§ **Objective A**
Translate this sentence from the page on Bill 231 into French: "This bill aims to modernize elections in Ontario."
§ **Objective B**
According to the page on Bill 231, how many times must the Legislature vote on a bill for it to be passed into law?

§ **Selected text**
Ask the Legislature to let you Present at Standing Committee Public Hearings on Bill 231 – Ontario’s Proposed Legislation Addressing Election Barriers Confronting People with Disabilities

Sign Up for AODA Alliance Updates by writing: aodafeedback@gmail.com
Learn more at: www.www.aodaalliance.org

March 5, 2010

SUMMARY

We urge you to have your views and concerns heard by the Ontario Legislature on the need for strong legislation to ensure fully accessible elections in Ontario.

On December 8, 2010, the Government introduced Bill 231 into the Ontario Legislature for First Reading. This bill aims to modernize elections in Ontario. Among other things, it seeks to address barriers that impede voters and candidates with disabilities from fully participating in elections in Ontario.

We are very concerned that as now written, Bill 231 is far too weak. It will not ensure fully accessible elections for voters and candidates with disabilities. It will not effectively prevent the very troubling incident in the recent Toronto by-election where Elections Ontario operated at least one inaccessible polling station in the middle of downtown Toronto. To read about that incident, visit:
http://www.www.aodaalliance.org/whats-new/newsub2011/inaccessible-toronto-polling-station-in-february-4-2010-provincial-by-election-highlights-urgent-need-for-strong-provincial-legislation-to-ensure-accessible-provincial-and-municipal-elections/

The AODA Alliance and its predecessor, the Ontarians with Disabilities Act Committee, have been campaigning for over 10 years to make elections in Ontario fully accessible. To see what the AODA Alliance has said about Bill 231, visit:
http://www.www.aodaalliance.org/whats-new/newsub2011/mcguinty-government-introduces-bill-231-into-legislature-to-reform-provincial-elections-aoda-alliance-calls-for-stronger-disability-accessibility-provisions/

And http://www.www.aodaalliance.org/whats-new/newsub2011/aoda-alliance-calls-on-all-parties-to-strengthen-bill-231-to-prevent-more-inaccessible-elections-in-ontario/

For a bill to be passed into law, the Legislature must vote on it three times (three Readings). On March 3, 2010, the bill passed Second Reading. It had been debated on Second Reading on February 16, and March 2 and 3, 2010. The Government gave us no notification that the bill would be introduced for First Reading on December 8, 2009, or that Second Reading debates would occur at the Legislature on those dates. This was especially odd, since Premier McGuinty promised us in the 2007 election to develop an accessible elections action plan. His Government has said it is taking an open and consultative approach to achieving accessibility.

§ **Given data**

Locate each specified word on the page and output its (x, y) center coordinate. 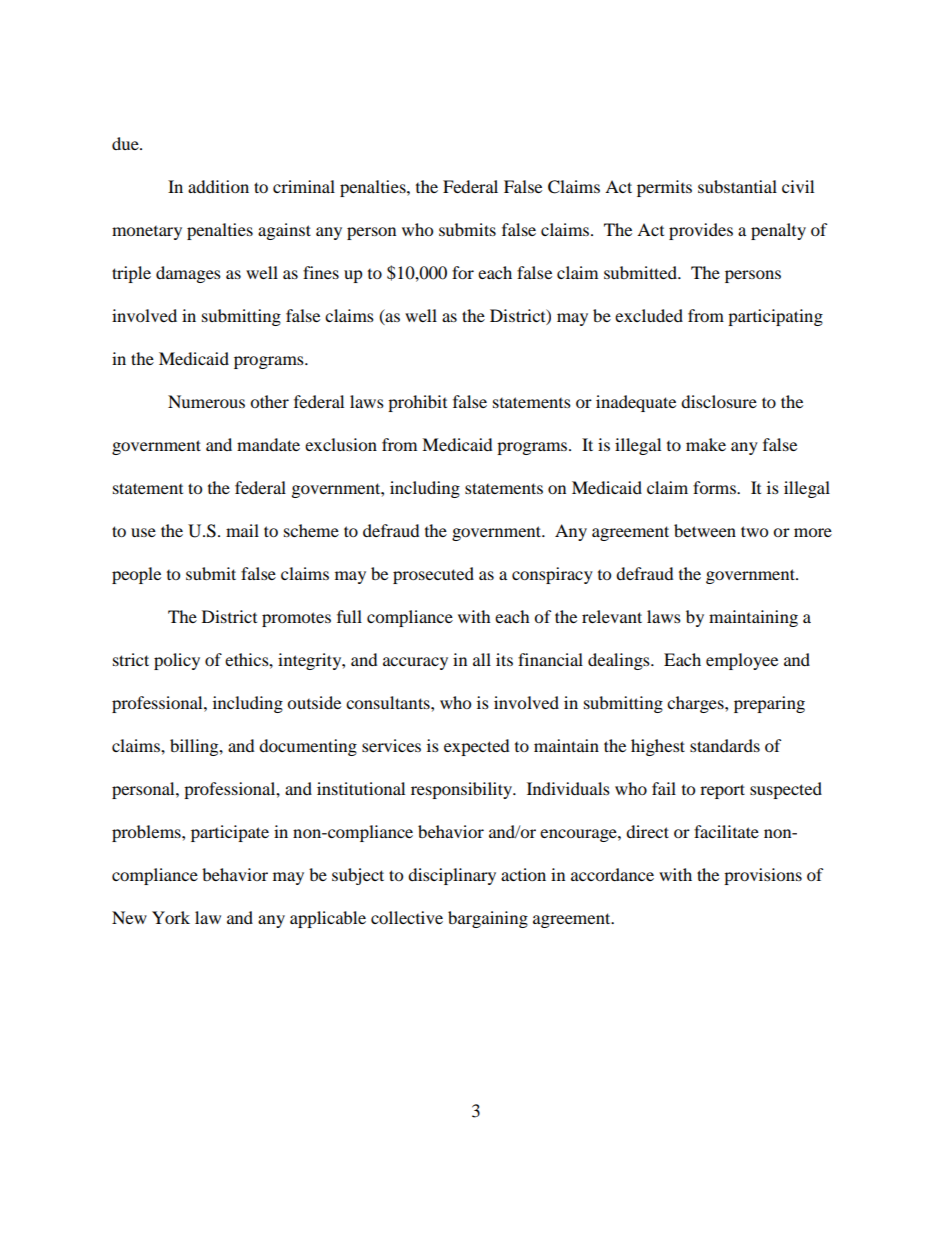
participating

§ **Solution A**
Ce projet de loi vise à moderniser les élections en Ontario.

§ **Solution B**
Three times (three Readings).